--- EXERCISE DIRECTIONS ---
The answer should match the entries that follow exactly, except that no image appears in it.

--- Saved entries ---

"""

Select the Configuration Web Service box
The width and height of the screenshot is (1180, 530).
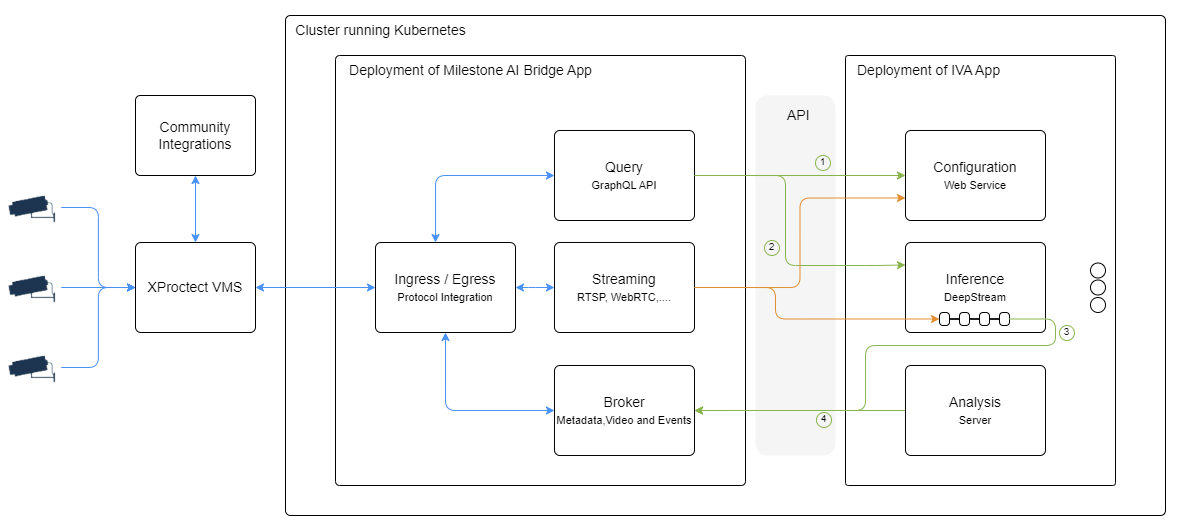click(975, 175)
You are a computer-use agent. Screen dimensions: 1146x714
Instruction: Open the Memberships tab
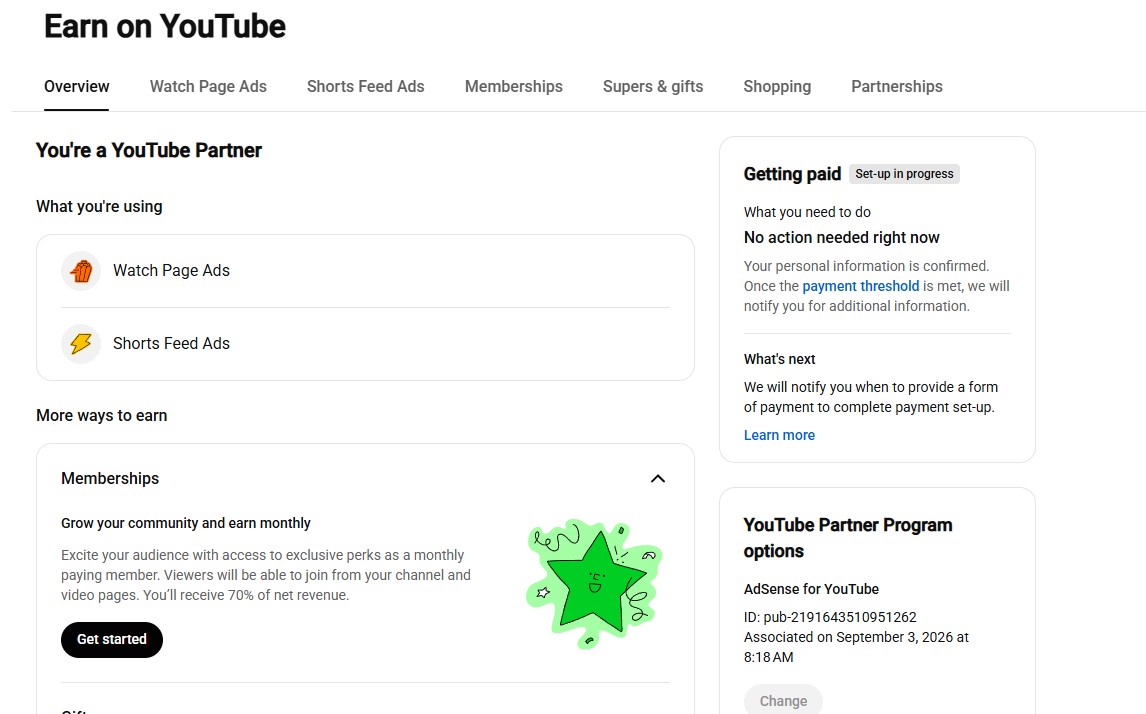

"""

--- OUTPUT FOR THIS TASK ---
Select the Configuration Web Service box
The width and height of the screenshot is (1180, 530).
click(975, 175)
You are a computer-use agent. Screen dimensions: 1146x714
Instruction: Open the Memberships tab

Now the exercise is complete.